- Abbreviation: LCPD

Agency overview
- Formed: 1928

Jurisdictional structure
- Operations jurisdiction: United States
- Population: 100,000+
- Legal jurisdiction: Las Cruces, New Mexico

Operational structure
- Headquarters: Las Cruces, New Mexico
- Sworn members: 200
- Unsworn members: 83
- Units: Divisions Field Operations ; Investigative & Support ; Administration ; Metro Narcotics (Joint Unit);

Facilities
- Patrol Cars: List Dodge Charger ; Ford Explorer (Interceptor) ; Chevrolet Camaro;
- Tacticals: Lenco BearCat (SWAT)

Website
- las-cruces.org

= Las Cruces Police Department =

Law enforcement agency in New Mexico, US

The Las Cruces Police Department (LCPD) is the principal law enforcement agency responsible for protecting the City of Las Cruces, New Mexico. LCPD, established in 1928, currently has an authorized strength of 200 officers and 83 civilian positions; LCPD serves a community of over 100,000. The Las Cruces Police Department is the second largest municipal police department in New Mexico.
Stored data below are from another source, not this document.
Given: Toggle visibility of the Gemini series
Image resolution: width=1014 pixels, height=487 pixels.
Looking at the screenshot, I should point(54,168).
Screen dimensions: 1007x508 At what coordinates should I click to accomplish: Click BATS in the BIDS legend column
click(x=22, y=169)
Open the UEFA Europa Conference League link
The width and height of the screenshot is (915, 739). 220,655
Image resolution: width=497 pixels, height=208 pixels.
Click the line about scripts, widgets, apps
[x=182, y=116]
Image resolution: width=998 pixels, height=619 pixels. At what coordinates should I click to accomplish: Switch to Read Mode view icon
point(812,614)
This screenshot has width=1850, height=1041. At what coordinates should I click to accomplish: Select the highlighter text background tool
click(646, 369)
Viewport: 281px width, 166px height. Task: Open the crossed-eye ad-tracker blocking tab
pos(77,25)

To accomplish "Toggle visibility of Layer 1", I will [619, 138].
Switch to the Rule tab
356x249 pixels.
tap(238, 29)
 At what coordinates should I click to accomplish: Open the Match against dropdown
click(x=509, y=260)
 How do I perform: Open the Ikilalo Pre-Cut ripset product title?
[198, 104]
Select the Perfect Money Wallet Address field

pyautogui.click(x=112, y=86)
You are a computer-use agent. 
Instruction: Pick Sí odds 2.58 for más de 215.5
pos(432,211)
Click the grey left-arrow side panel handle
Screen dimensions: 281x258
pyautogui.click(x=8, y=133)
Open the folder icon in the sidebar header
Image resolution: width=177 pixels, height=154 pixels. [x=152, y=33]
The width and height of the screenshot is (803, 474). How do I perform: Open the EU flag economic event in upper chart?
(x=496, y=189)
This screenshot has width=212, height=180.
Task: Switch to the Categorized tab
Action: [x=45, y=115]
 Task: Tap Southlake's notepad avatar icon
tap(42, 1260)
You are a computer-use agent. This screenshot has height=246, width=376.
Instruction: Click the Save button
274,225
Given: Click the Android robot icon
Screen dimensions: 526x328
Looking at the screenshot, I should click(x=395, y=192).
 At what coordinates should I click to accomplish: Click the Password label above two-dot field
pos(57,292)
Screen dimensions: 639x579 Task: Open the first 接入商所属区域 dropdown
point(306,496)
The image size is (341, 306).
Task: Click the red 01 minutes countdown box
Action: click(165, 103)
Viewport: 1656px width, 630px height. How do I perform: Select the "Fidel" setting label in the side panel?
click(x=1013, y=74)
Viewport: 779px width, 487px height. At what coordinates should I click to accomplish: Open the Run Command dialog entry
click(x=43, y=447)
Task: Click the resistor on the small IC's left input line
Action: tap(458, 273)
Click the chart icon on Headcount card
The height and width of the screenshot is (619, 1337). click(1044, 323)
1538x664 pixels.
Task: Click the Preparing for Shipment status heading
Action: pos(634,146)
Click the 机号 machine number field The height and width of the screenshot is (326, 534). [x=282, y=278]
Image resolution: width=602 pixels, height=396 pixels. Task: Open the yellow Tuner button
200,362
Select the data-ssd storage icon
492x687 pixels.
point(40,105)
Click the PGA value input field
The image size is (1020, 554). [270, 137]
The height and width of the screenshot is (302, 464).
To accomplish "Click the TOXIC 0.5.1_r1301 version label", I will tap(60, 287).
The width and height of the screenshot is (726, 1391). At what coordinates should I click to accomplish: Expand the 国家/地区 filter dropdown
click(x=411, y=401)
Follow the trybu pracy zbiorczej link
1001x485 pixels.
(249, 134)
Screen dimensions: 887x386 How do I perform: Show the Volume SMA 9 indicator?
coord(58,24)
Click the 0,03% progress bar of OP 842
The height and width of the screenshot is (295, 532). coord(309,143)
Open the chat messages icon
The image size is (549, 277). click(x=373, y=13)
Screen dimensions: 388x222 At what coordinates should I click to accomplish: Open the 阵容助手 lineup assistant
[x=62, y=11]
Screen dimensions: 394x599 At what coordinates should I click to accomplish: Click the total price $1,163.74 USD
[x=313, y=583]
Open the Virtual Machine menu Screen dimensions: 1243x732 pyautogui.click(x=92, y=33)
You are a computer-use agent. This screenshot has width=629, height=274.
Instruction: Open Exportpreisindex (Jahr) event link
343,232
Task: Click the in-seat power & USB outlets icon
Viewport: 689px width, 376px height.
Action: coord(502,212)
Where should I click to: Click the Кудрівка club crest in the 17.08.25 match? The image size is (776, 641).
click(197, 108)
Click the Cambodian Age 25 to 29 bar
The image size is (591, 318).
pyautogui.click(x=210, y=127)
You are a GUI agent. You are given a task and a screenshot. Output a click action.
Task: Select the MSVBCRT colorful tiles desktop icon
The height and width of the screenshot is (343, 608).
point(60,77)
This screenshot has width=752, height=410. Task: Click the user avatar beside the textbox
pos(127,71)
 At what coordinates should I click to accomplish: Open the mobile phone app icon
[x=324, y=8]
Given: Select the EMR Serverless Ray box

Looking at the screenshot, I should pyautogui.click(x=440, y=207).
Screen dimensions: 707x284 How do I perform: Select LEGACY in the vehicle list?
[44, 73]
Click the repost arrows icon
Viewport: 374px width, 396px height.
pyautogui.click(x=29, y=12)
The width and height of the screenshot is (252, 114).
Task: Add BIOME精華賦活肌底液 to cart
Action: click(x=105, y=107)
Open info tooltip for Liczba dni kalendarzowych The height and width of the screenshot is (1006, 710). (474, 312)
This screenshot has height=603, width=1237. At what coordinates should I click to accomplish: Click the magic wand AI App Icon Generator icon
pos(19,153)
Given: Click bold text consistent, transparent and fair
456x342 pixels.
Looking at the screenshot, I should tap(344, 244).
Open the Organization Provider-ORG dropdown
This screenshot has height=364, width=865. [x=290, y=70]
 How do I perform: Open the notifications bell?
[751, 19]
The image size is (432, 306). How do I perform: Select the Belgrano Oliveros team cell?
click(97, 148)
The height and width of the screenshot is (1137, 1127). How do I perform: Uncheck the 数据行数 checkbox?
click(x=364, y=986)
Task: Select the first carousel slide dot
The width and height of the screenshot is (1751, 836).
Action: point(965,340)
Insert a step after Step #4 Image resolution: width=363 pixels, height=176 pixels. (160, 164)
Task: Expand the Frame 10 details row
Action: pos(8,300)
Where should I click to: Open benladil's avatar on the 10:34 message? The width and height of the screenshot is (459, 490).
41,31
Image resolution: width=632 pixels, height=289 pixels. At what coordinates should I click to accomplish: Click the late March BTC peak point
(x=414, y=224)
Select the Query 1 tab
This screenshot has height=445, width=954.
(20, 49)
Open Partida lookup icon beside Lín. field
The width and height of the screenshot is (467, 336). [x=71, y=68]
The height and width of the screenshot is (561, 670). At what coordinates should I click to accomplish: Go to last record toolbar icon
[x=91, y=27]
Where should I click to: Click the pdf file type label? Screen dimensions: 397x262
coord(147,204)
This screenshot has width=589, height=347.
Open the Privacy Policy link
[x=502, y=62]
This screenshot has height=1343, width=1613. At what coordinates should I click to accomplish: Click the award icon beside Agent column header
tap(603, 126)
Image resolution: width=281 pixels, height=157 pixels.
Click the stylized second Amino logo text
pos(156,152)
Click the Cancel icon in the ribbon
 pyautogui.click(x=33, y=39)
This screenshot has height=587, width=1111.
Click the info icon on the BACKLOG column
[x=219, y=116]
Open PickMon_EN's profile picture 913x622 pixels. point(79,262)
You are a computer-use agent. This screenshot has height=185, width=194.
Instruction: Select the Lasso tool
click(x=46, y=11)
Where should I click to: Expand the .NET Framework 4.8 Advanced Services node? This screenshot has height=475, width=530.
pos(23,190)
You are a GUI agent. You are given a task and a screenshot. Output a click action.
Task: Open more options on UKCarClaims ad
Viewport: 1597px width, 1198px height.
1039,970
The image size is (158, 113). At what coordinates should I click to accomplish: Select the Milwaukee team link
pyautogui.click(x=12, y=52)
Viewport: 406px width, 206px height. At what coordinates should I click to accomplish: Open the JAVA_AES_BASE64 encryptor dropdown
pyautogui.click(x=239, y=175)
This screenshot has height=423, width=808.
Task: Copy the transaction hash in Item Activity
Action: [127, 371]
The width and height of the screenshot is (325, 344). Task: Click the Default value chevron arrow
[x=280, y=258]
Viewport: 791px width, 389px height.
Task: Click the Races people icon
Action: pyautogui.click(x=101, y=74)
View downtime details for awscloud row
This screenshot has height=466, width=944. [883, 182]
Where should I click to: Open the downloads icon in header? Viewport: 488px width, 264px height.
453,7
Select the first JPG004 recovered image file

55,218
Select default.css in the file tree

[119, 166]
The interim chief of police is Miguel Dominguez. In June 2020 he replaced Patrick Gallagher who resigned in the aftermath of an officer killing a citizen.

== Organization ==

The department is organized into a number of divisions and units:

- Administration
  - Public information office
- Field operations division
  - Patrol Section (Patrol Section, K-9 Unit, Crisis Intervention Unit, & Street Crimes Unit)
  - Traffic Section (Traffic Investigation, Police Service Aids)
- Internal affairs
- Investigative & support division
  - Administrative Support Section
  - Criminal Investigations Section
  - Codes Enforcement and Animal Control Section
  - Community Outreach (TNT Unit, School Resource Unit, & Community Liaison Officer)
- Metro narcotics is a joint unit of the Las Cruces Police Department, the Doña Ana County Sheriff's Office, and New Mexico State Police
- Research & development

The department runs its own police academy. The course takes five and a half months.

The department is allotted the following billets:

| Title | Positions | Insignia |
|---|---|---|
| Chief of Police | 1 |  |
| Deputy Chief | 2 |  |
| Lieutenant | 8 |  |
| Sergeant | 23 |  |
| Police Officer/Detective | 157 |  |

== Equipment ==

=== Transportation ===

The Las Cruces Police uses the following vehicles.
- Chevrolet Camaro
- Dodge Charger
- Lenco BearCat (SWAT Unit)
- Ford Explorer (Interceptor)

=== Weapons ===

- Accuracy International AWM (.338 Lapua Magnum) Used by SWAT team snipers.
- Colt 9mm SMG
- Remington 700 (.308 Winchester)

== Notable events ==

In February 2020, officer Christopher Smelser killed Antonio Valenzuela during an arrest after a traffic stop. Valenzuela ran from police, who attempted to tase him, eventually subduing Valenzuela on the ground. In a video of the incident, Smelser told Valenzuela, "I'm going to fucking choke you out, bro", and Valenzuela was heard gasping for air. The autopsy ruled that Valenzuela died of "asphyxia injuries due to physical restraint", with the department's police chief stating that Smelser had used a "vascular neck restraint". The autopsy also stated that methamphetamines consumed by Valenzuela also "significantly" contributed to his death.

After the police officer was charged with murder, he was fired. The city agreed to pay over six million dollars to settle the civil side of the matter.

On February 11, 2024, the LCPD suffered their first officer killed in the line of duty when patrol officer Jonah Hernandez was fatally stabbed by Armando "AJ" Silva, a suspect with a criminal record and mental health problems. Silva then tried to attack his cousin Araceli and her boyfriend Issiah Astorga, who were on the scene. Astorga fatally shot Silva in self-defense. The Doña Ana County District Attorney and Assistant District Attorney refused to press charges against Astorga, ruling his killing of Silva as justifiable homicide. Jonah was laid to rest in his hometown of El Paso.